Once the line holding "This screenshot has height=1568, width=706." is found in the entries below, transcribe exactly every line up to and including the one holding "The height and", but leave out the pictures.

** Opening Information shown block **

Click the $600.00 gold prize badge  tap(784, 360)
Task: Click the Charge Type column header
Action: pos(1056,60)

** Closing Information shown block **
** Opening Information shown block **

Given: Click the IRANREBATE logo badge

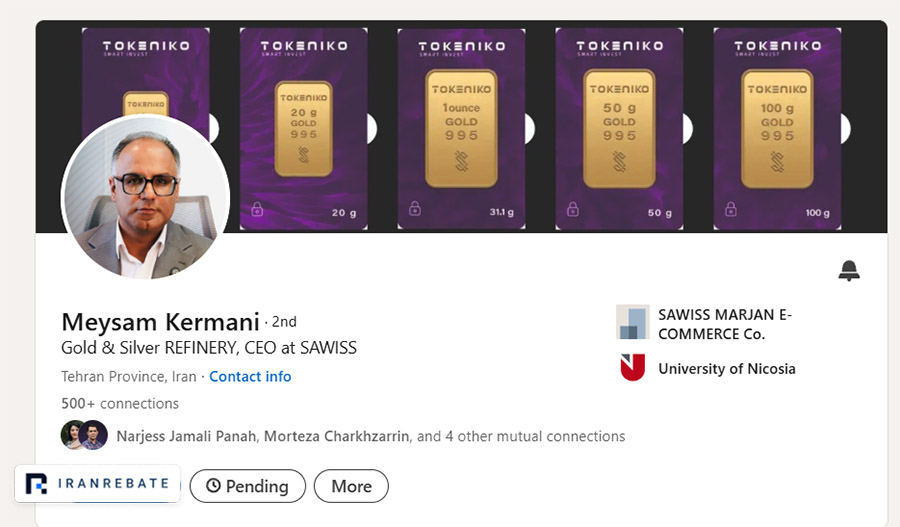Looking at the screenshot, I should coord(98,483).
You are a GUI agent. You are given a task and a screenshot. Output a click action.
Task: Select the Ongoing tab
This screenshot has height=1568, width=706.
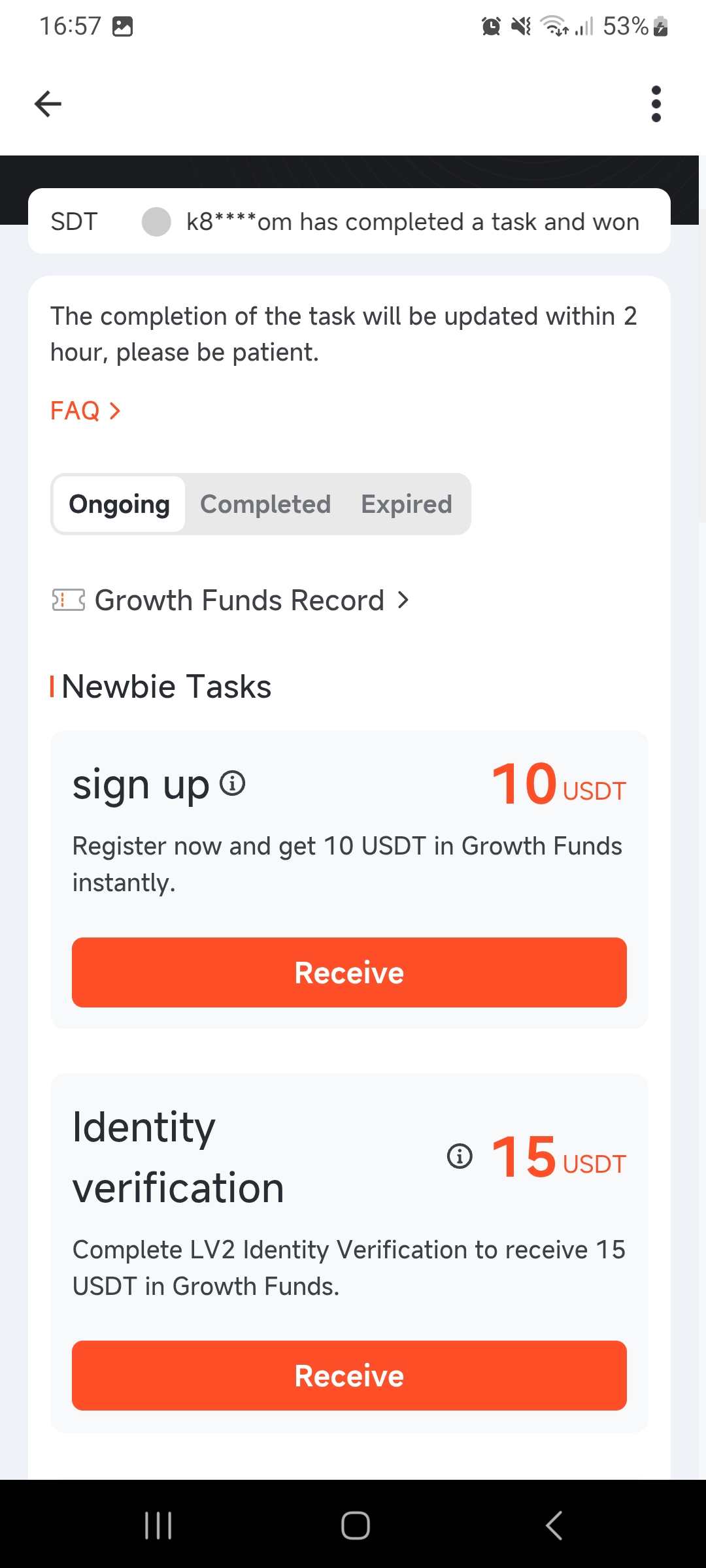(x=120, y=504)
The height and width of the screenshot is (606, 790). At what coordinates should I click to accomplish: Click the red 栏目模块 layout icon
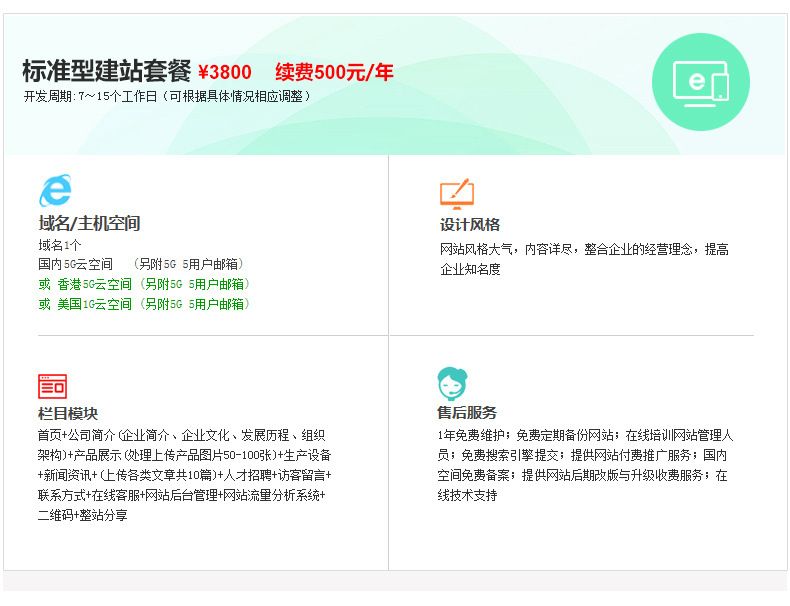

** Closing Information shown block **
** Opening Information shown block **

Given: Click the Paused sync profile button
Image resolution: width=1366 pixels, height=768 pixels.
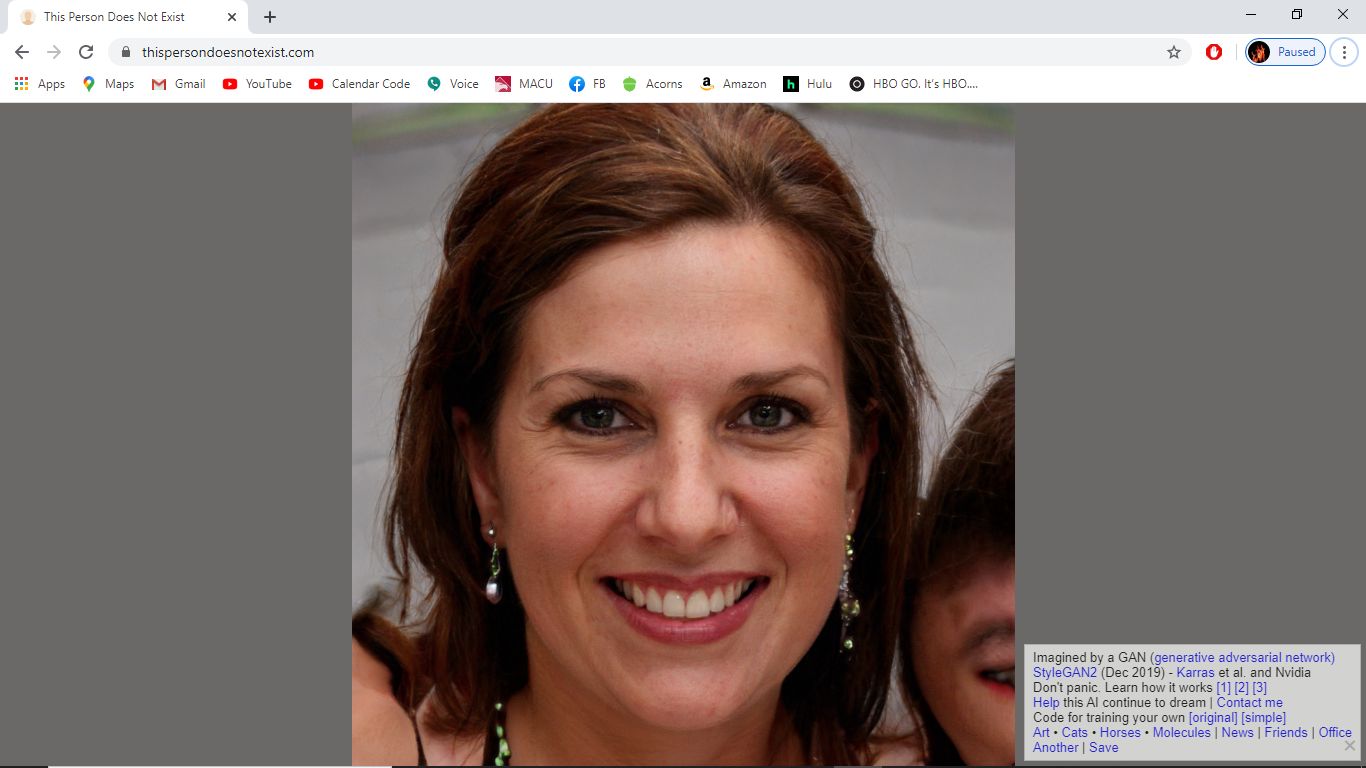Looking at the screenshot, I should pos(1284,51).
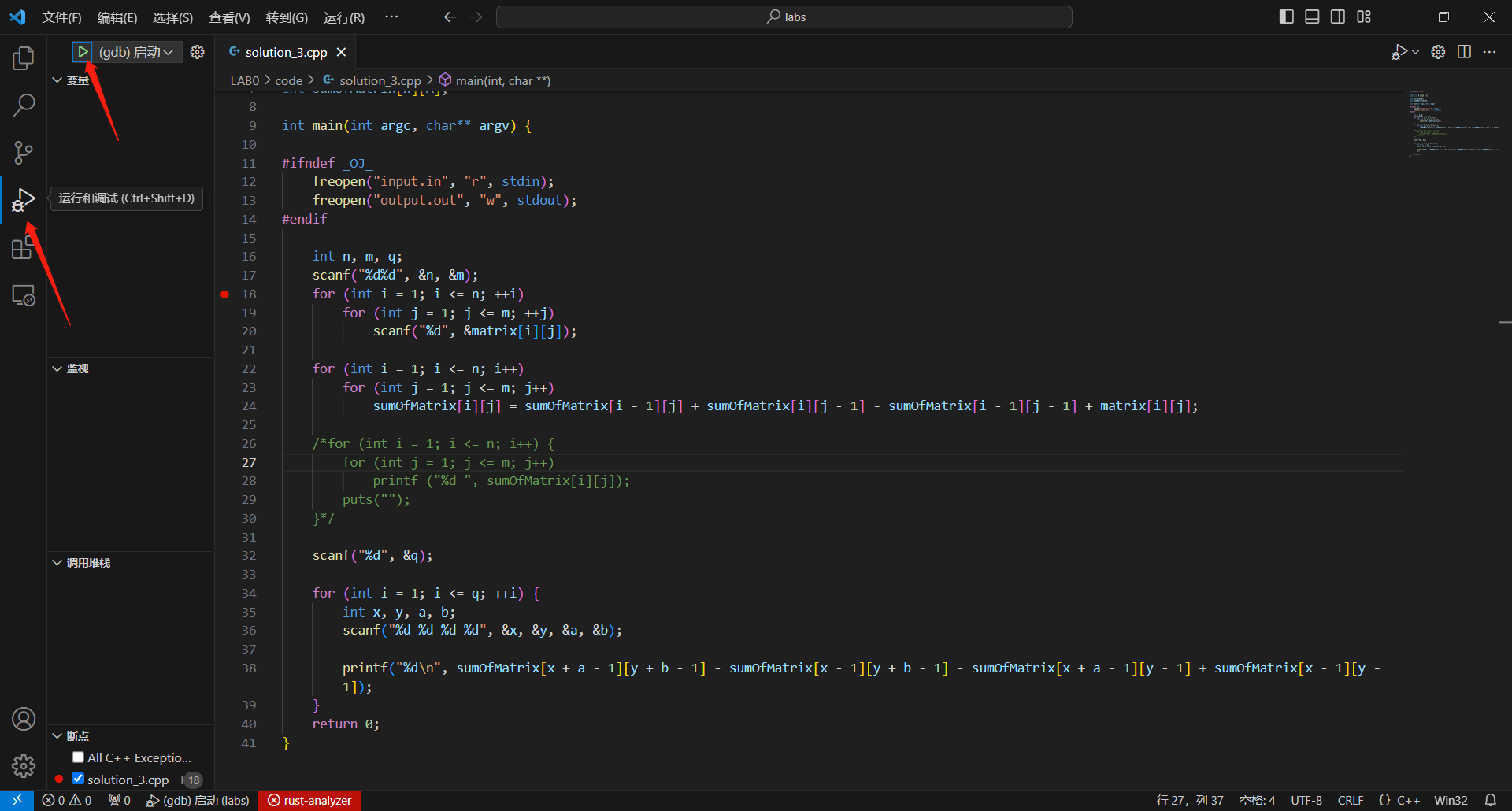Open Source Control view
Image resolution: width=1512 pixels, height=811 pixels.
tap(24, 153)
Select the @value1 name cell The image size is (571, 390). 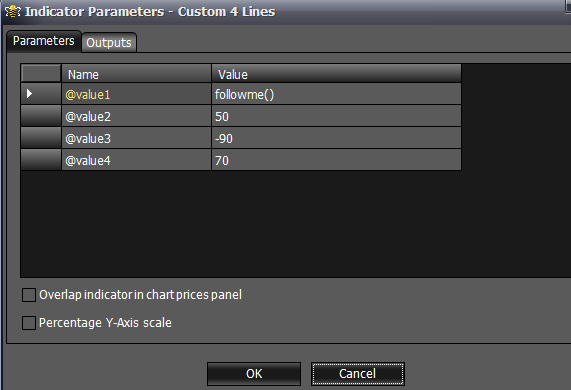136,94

** Closing Information shown block **

#### [Solution to the exercise]
This screenshot has height=1568, width=706.
(x=120, y=504)
The height and width of the screenshot is (606, 790). At what coordinates should I click to accomplish: Click the red 栏目模块 layout icon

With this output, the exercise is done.